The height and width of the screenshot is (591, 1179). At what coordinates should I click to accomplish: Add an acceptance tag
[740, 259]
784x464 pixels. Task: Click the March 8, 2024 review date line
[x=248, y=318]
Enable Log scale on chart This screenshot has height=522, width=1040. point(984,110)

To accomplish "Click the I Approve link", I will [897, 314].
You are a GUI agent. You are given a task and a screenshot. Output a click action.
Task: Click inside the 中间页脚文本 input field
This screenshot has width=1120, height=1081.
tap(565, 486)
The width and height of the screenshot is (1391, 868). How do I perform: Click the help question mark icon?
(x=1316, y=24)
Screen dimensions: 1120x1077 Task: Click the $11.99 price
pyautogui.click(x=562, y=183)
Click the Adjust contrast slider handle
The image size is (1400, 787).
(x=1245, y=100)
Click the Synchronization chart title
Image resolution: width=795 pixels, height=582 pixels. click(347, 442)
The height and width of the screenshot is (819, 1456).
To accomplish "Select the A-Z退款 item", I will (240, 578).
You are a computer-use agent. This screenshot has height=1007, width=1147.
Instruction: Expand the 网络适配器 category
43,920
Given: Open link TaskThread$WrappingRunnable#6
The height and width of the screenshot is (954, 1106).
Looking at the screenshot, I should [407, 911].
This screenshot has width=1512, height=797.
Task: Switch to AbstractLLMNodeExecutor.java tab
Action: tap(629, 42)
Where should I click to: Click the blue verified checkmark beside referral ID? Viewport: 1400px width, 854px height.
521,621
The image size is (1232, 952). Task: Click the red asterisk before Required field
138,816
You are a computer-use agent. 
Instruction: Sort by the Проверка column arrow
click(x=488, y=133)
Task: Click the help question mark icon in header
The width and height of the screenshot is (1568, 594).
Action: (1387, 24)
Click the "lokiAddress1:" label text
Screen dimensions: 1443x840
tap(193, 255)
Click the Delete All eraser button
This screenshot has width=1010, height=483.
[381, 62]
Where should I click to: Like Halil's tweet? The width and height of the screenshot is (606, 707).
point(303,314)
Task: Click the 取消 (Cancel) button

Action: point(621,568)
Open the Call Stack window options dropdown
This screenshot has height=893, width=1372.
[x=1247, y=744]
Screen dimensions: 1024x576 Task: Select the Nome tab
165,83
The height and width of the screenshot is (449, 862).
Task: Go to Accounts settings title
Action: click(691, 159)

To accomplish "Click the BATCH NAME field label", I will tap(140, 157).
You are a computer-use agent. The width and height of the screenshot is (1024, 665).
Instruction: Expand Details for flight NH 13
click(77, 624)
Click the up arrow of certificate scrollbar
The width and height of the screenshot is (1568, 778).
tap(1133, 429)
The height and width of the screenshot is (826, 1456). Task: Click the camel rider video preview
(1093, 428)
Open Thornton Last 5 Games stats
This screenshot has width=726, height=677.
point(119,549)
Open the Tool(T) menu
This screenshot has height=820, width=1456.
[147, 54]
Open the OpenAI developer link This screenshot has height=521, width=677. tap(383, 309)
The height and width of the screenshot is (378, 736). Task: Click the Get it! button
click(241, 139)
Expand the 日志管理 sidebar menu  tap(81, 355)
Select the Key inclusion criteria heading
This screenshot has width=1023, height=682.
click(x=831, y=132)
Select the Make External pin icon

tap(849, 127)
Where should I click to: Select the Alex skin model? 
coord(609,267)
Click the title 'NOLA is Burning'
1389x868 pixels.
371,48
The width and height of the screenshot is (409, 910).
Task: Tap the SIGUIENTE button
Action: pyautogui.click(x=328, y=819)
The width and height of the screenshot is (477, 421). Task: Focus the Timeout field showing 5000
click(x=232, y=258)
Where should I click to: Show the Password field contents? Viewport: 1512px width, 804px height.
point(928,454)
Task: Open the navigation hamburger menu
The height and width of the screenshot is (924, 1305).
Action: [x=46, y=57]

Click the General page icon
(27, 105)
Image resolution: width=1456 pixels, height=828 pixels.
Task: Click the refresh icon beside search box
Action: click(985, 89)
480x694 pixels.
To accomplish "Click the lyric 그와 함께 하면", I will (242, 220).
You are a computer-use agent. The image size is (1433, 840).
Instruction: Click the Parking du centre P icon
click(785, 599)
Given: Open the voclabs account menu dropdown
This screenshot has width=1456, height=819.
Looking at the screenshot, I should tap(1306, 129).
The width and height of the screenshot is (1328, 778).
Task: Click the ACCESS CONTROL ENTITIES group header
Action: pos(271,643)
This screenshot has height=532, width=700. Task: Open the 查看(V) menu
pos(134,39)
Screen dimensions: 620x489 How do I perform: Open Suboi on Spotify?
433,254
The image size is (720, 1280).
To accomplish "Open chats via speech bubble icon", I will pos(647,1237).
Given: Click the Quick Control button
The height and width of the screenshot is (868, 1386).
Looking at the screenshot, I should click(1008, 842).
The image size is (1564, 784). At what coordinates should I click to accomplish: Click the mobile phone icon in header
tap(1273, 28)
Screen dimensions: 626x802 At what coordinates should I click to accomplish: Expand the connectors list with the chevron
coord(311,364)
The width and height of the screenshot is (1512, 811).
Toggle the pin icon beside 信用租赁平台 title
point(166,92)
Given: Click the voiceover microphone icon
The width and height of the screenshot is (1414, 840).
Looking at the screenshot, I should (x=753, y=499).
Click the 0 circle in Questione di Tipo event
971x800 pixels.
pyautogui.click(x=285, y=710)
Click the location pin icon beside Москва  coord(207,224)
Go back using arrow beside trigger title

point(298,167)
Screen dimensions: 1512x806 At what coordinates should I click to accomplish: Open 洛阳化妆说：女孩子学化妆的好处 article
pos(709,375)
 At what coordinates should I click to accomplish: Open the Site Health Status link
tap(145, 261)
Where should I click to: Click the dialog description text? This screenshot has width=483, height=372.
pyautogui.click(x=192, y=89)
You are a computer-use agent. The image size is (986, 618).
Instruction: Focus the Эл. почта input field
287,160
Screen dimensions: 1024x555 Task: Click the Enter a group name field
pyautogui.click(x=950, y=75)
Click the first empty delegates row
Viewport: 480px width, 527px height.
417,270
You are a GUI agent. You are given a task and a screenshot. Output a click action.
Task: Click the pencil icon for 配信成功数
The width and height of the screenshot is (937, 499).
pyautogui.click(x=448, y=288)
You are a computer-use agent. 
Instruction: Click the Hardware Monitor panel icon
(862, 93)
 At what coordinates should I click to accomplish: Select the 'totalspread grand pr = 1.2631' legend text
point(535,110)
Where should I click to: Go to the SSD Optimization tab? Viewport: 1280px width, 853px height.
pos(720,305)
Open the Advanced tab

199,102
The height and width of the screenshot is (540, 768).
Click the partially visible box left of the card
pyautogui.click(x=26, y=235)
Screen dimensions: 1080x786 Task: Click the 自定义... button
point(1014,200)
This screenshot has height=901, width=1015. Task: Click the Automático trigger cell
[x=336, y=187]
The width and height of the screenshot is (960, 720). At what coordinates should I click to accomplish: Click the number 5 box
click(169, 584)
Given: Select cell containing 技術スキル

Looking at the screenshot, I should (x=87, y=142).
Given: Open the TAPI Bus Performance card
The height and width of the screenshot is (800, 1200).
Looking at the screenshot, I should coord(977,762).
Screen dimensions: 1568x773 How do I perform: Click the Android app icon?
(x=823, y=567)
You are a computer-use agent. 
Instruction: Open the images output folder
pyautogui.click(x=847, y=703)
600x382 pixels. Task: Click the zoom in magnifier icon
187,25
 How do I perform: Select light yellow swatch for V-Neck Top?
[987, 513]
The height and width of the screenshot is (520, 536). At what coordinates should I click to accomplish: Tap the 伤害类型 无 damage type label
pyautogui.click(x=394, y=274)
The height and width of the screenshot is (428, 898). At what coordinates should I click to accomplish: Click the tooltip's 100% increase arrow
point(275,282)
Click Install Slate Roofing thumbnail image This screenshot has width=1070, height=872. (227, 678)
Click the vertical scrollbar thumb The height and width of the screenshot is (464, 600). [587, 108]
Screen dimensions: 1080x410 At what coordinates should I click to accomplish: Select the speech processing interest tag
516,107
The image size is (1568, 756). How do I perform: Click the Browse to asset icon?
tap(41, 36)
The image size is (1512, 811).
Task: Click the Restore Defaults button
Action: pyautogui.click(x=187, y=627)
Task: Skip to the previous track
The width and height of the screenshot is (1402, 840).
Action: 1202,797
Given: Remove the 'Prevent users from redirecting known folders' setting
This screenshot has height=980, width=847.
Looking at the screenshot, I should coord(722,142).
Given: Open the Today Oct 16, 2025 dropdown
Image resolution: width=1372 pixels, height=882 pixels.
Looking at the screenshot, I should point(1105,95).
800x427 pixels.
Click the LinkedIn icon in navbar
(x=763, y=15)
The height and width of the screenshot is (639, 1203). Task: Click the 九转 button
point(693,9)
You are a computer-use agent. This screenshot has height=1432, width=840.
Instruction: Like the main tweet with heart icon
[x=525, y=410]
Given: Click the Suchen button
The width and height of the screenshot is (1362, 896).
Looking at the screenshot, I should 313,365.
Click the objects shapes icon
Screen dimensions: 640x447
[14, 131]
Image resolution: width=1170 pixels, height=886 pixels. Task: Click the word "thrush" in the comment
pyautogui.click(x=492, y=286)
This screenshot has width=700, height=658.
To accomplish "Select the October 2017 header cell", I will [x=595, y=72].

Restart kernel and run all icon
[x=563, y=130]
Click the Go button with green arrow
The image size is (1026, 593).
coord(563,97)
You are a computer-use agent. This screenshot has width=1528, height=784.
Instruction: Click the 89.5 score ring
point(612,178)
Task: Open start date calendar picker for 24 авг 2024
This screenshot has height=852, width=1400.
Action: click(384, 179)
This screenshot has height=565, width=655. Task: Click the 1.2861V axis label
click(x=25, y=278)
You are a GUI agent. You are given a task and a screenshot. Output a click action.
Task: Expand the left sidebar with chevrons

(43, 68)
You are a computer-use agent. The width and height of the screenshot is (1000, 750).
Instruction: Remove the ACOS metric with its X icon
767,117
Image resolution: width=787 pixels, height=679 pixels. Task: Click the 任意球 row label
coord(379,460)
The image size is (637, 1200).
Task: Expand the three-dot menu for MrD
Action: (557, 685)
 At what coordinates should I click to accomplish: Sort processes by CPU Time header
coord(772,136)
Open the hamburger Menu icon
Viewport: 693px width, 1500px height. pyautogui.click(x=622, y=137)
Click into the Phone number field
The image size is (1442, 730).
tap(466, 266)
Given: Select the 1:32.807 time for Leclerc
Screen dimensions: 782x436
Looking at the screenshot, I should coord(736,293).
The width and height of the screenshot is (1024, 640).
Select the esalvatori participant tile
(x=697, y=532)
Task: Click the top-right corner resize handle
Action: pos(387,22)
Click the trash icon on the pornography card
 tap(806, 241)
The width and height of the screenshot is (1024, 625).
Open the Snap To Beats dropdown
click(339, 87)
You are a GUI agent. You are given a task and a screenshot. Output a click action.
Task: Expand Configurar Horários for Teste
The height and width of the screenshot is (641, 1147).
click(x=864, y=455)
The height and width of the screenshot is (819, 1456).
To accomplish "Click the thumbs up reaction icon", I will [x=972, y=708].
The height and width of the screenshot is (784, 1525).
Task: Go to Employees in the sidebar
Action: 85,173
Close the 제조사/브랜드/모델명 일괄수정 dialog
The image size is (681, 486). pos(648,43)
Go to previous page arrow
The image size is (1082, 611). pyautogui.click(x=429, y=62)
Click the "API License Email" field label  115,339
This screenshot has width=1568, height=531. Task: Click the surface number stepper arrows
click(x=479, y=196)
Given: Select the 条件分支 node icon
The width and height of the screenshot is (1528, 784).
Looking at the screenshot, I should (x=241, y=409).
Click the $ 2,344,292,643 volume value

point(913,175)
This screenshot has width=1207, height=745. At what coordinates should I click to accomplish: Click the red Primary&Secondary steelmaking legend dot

--

### Instructions to follow
Render the lines starting at the one containing "will [897, 314]." and ending at the one containing "(x=1316, y=24)" as a JSON list of strings, with one string per line and blank lines omitted.

### Finished answer
[
  "To accomplish \"Click the I Approve link\", I will [897, 314].",
  "You are a GUI agent. You are given a task and a screenshot. Output a click action.",
  "Task: Click inside the 中间页脚文本 input field",
  "This screenshot has width=1120, height=1081.",
  "tap(565, 486)",
  "The width and height of the screenshot is (1391, 868). How do I perform: Click the help question mark icon?",
  "(x=1316, y=24)"
]